There it was. The harmful rhetoric painting equity as the enemy of progress was manifesting in concrete erasures of diversity in higher education. A 2025 review of scholars’ perspectives on the federal administration’s DEI rollbacks reveals that an increasing sentiment of hopelessness and despair underlie these new policies. And research institutions, whose URM students, postdocs, and faculty already struggle so much to meet the increasingly weighty demands of academic excellence, must now add another layer to their burnout: fear.

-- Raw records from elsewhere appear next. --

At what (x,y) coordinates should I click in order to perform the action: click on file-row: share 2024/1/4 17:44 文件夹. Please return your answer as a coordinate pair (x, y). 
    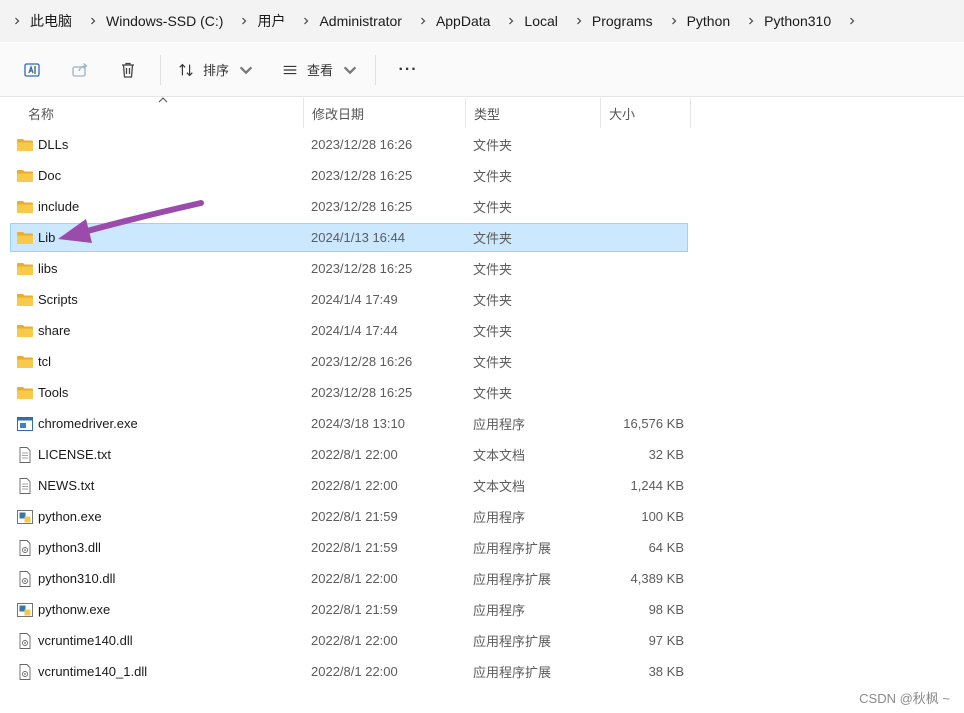
    Looking at the image, I should click on (482, 330).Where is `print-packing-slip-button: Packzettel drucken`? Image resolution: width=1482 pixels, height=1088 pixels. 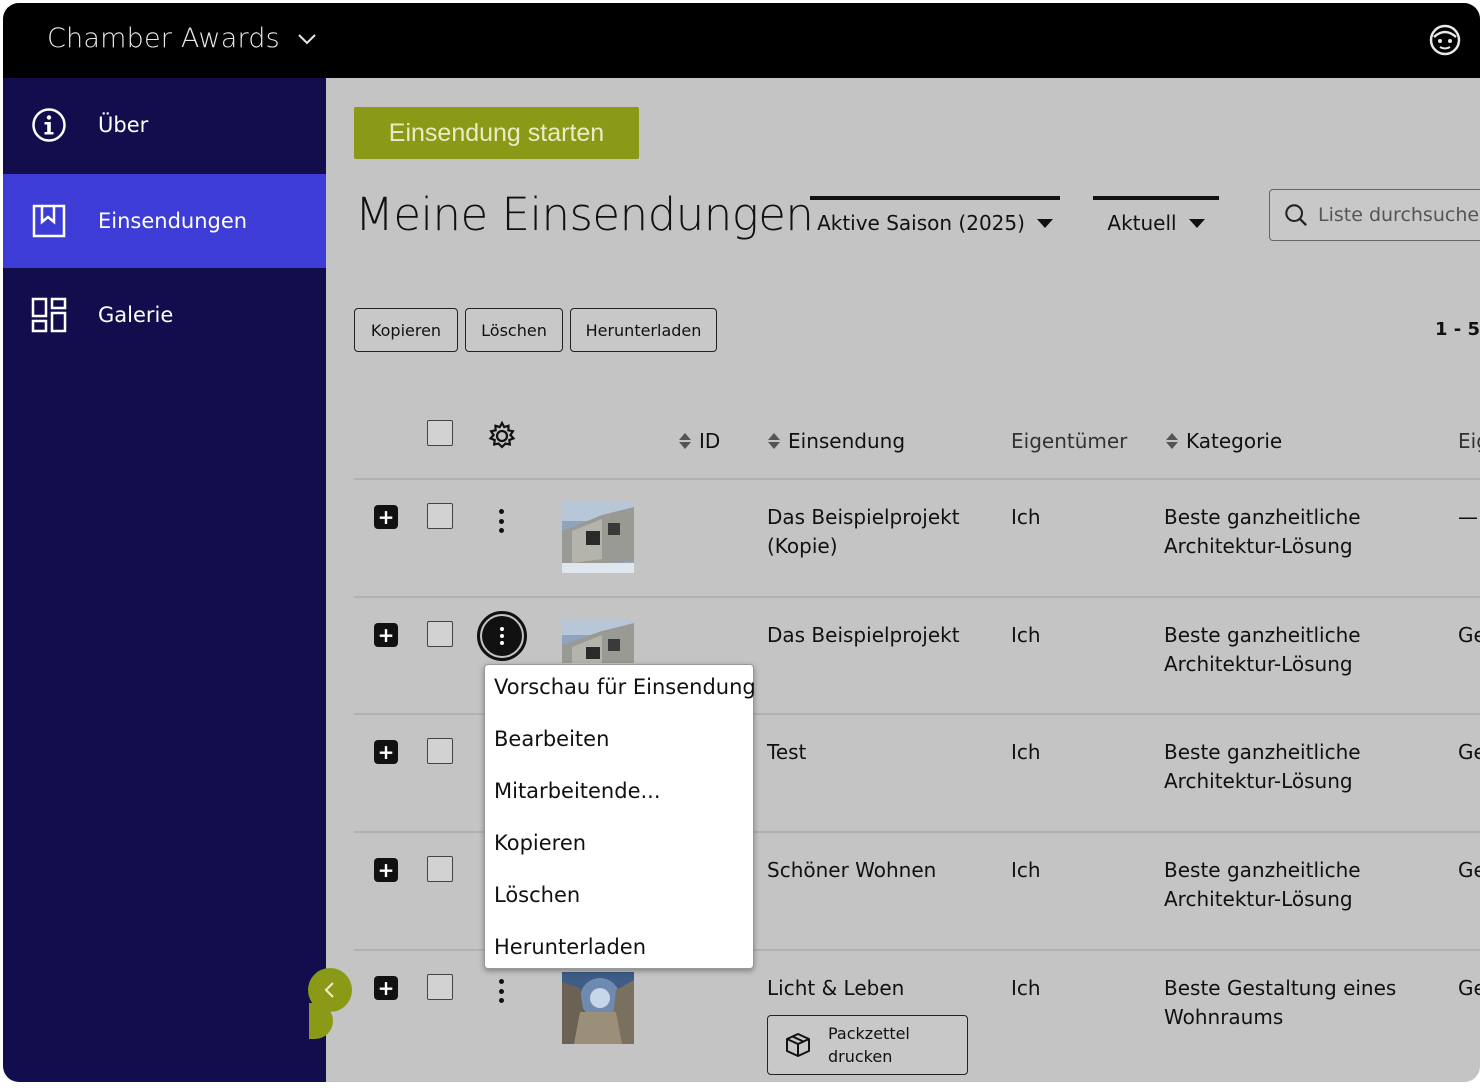
print-packing-slip-button: Packzettel drucken is located at coordinates (868, 1045).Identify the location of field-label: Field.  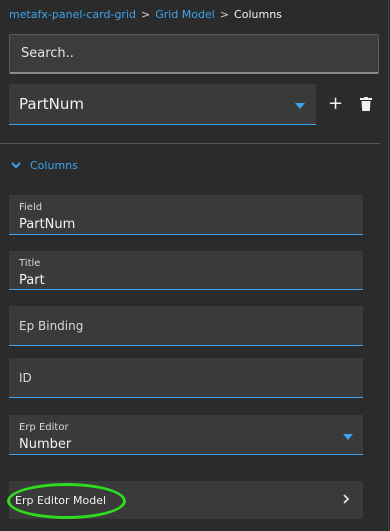
(31, 208).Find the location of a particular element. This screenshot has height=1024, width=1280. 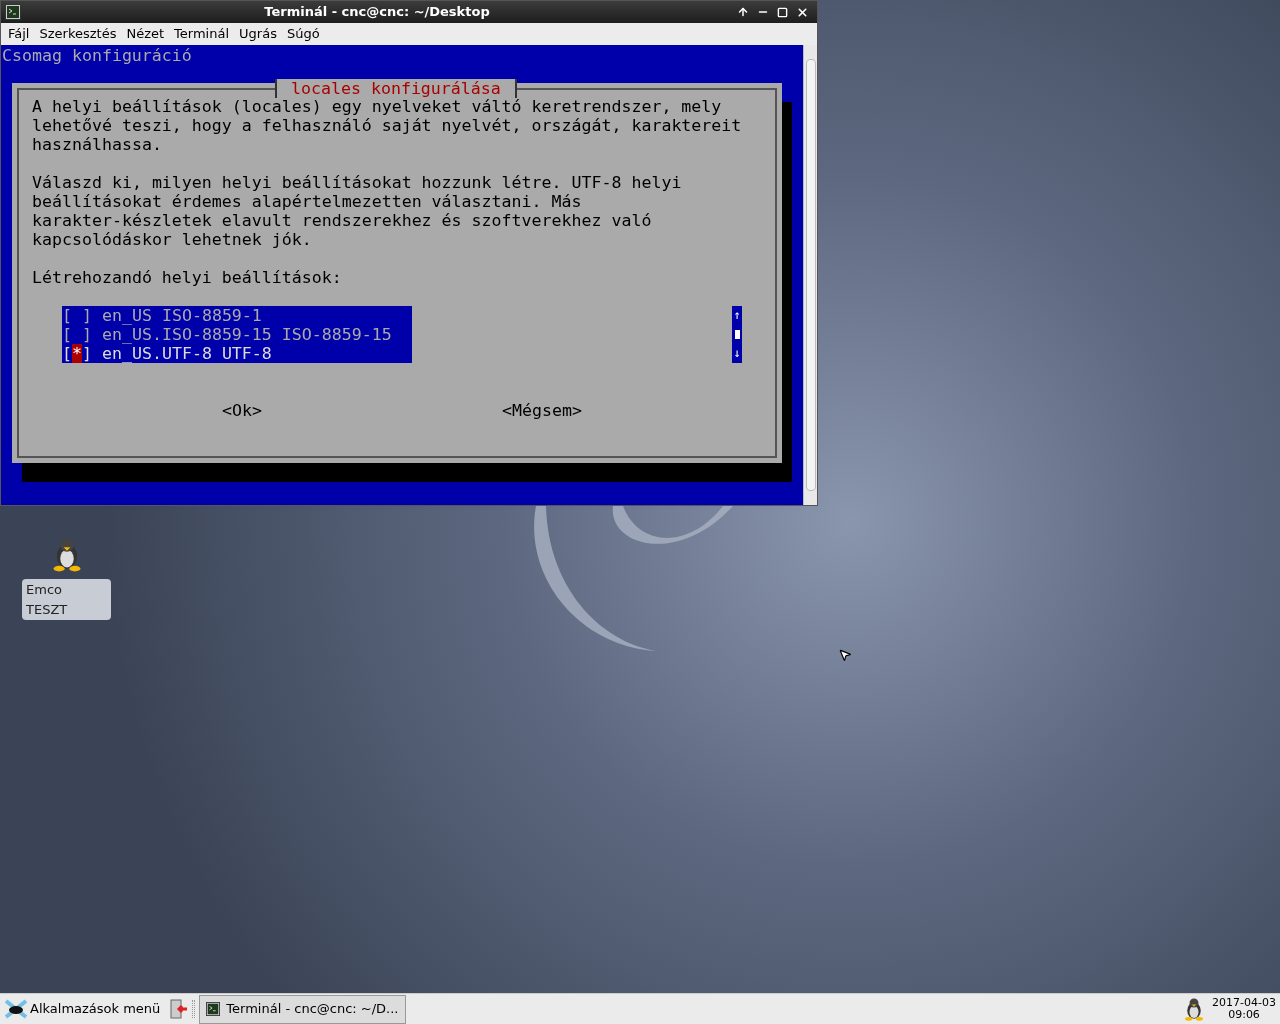

dialog-paragraph: Válaszd ki, milyen helyi beállításokat hozzunk létre. UTF-8 helyi beállításokat érdemes alapértelmezetten választani. Más karakter-készletek elavult rendszerekhez és szoftverekhez való kapcsolódáskor lehetnek jók. is located at coordinates (358, 211).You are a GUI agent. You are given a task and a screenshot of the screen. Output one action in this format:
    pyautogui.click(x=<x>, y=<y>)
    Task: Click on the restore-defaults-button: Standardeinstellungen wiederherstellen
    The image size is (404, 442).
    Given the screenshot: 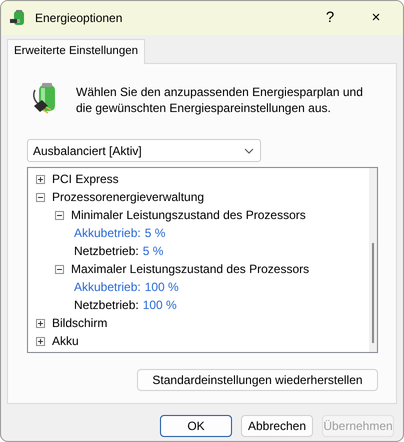 What is the action you would take?
    pyautogui.click(x=258, y=380)
    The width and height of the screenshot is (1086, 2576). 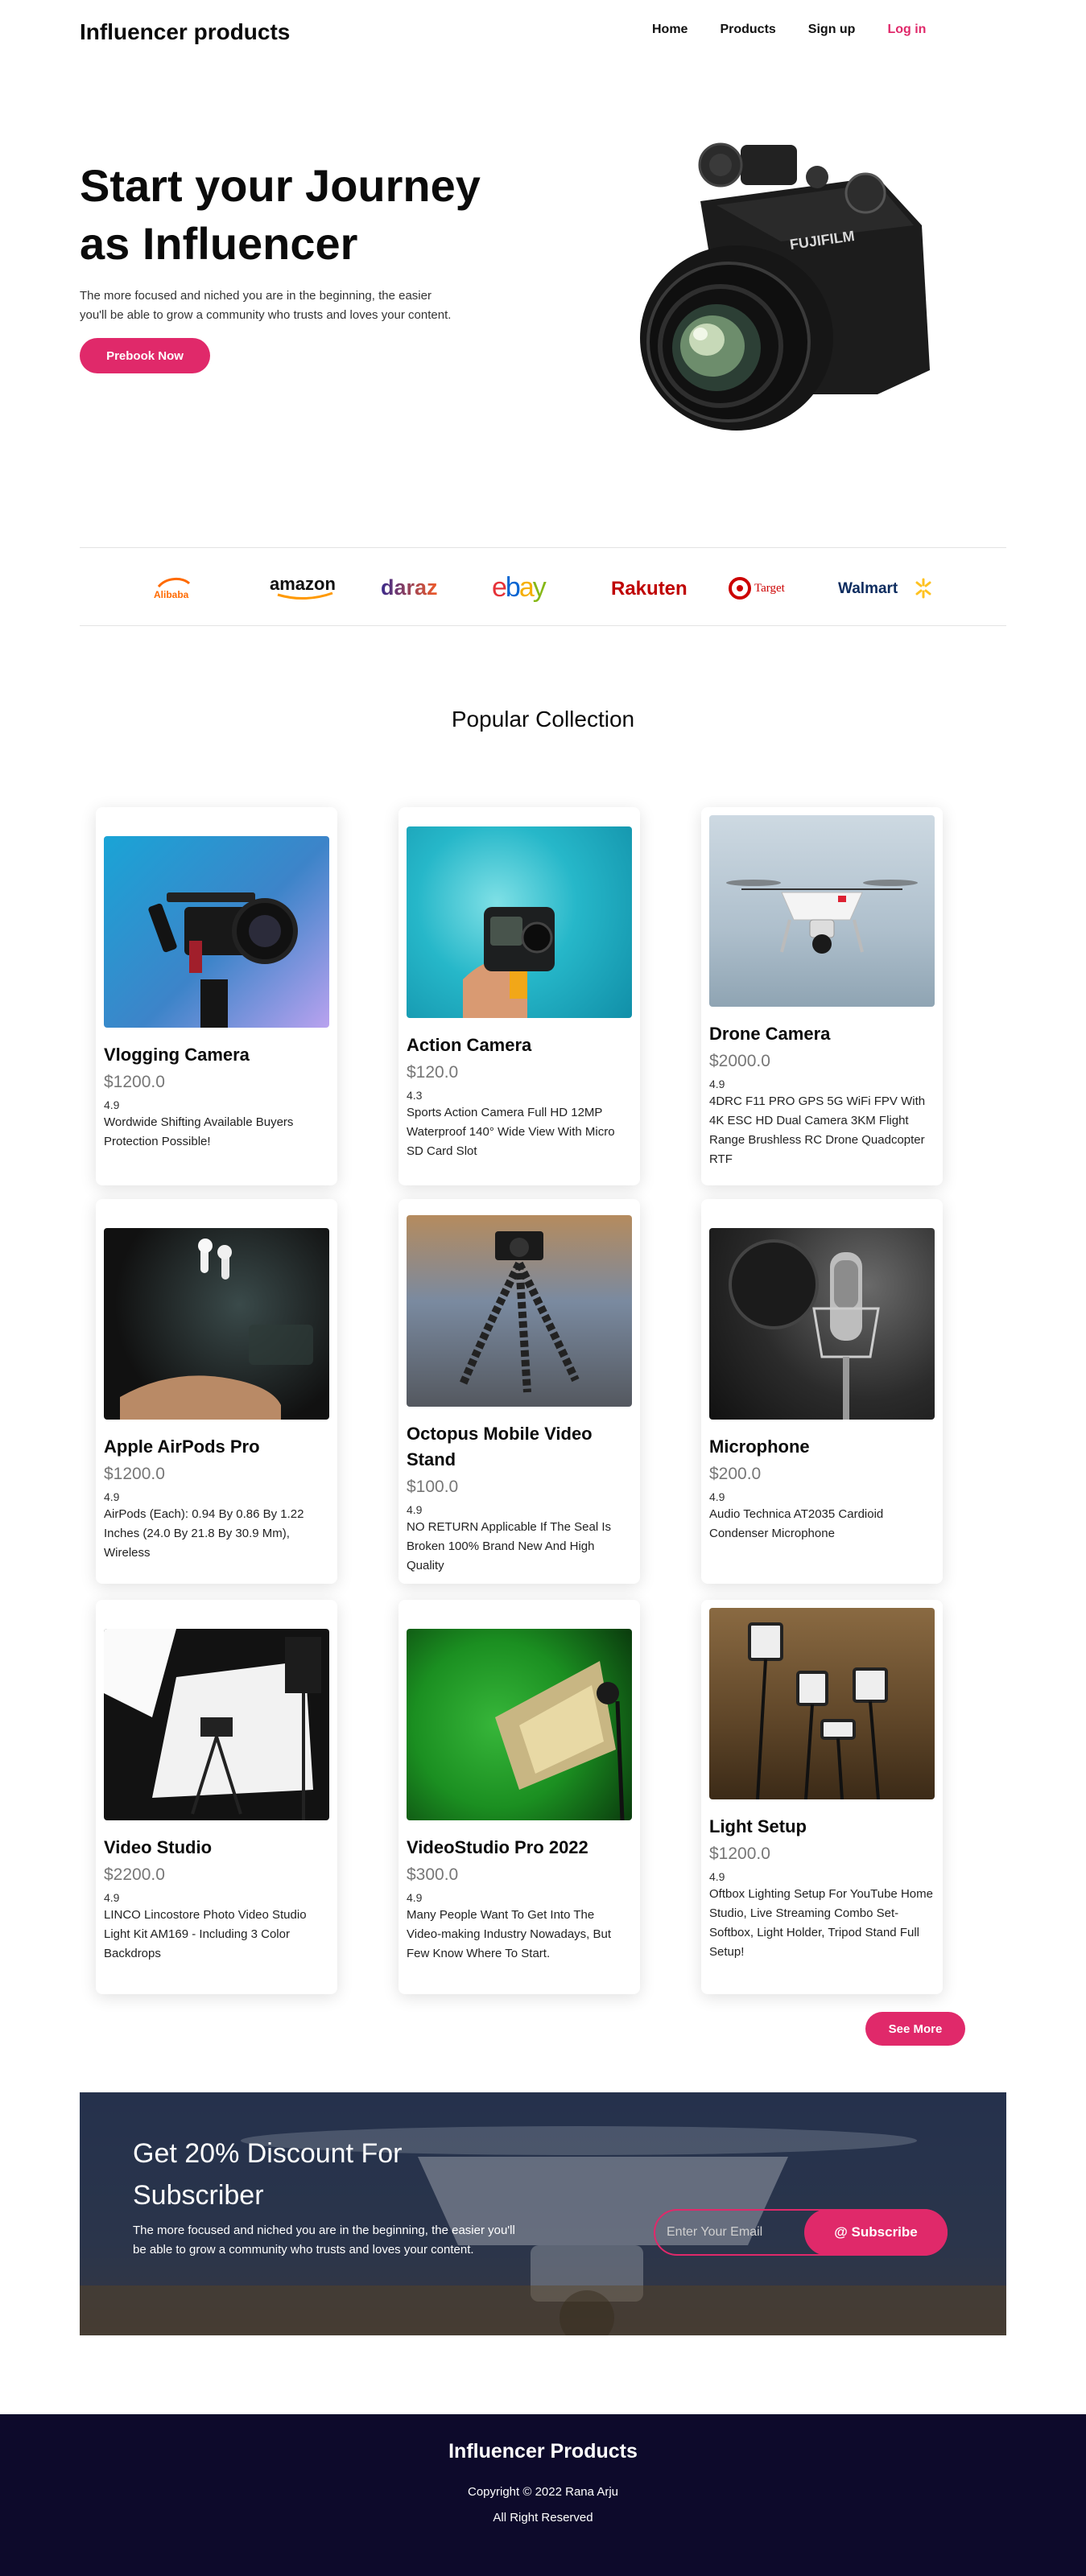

Researchers are already expected to endure harm—physical, mental, financial—all for the sake of scientific progress, often with the very institutions benefiting from their work providing inadequate support. For URM students today, this sacrifice is compounded. We must not only navigate the universal pressures of graduate education, but do so while watching the already-fragile support structures around us crumble. We’re expected to tolerate the intolerable in the face of a blatant attack on our right to be in these academic spaces to begin with. So while I am unlikely to burn a hole through my brain working in a lab today, my URM colleagues and I face an uphill battle of fulfilling gruelling demands as researchers while we watch our representation dwindle.
We need to stop romanticizing resilience
So what do we do? The answer isn’t to romanticize resilience. Bugorski's story is striking precisely because he shouldn’t have had to endure it. We shouldn't celebrate survival under impossible conditions—we should question why those conditions exist in the first place.
To address the leaky pipeline, institutions must commit to more than performative diversity statements. This means funding mental health resources that acknowledge the impacts of academic stress, not just offering generic services that fail to address the compounded pressures of navigating predominantly white male spaces while managing imposter syndrome. It means creating financial support structures that don't evaporate when politically convenient, recognizing that URM students often lack the safety nets that allow their peers to endure reduced funding. It means building more mentorship programs that connect URM students with faculty who understand their experiences. And perhaps most critically, it means recognizing that diversity isn't a luxury to be cut during "tough times"; rather, it is essential to scientific excellence. The questions we ask, the problems we prioritize, and the solutions we come up with are all shaped by who gets a seat at the table.
When I first read about Anatoli Bugorski returning to complete his PhD after a proton beam burned through his skull, I was stunned by his dedication. Now, I'm haunted by a different question: How many brilliant minds have we lost in higher education because they were not as lucky as Bugorski was? Not only those who were not lucky enough to survive horrific laboratory accidents, but also those who did not have the institutional support to endure the financial struggle, burnout, imposter syndrome, and anti-DEI policies of academia? How many researchers have left their fields because the system failed them, and how many more could we lose if we don’t fight back against the attacks on higher education coming from the current administration?
Perhaps we shouldn’t measure scientific progress just by what we discover, but also by who gets to stay long enough to make those discoveries.
About the author
Fechi Inyama is a burgeoning science writer from Ewing, New Jersey. She is currently pursuing a PhD in microbiology and geobiology at MIT, exploring microbial evolution through deep time. She loves writing science stories about evolution, paleontology, and weird microbes. In her free time, she enjoys theater, dance, and trying to win over her roommate’s cat.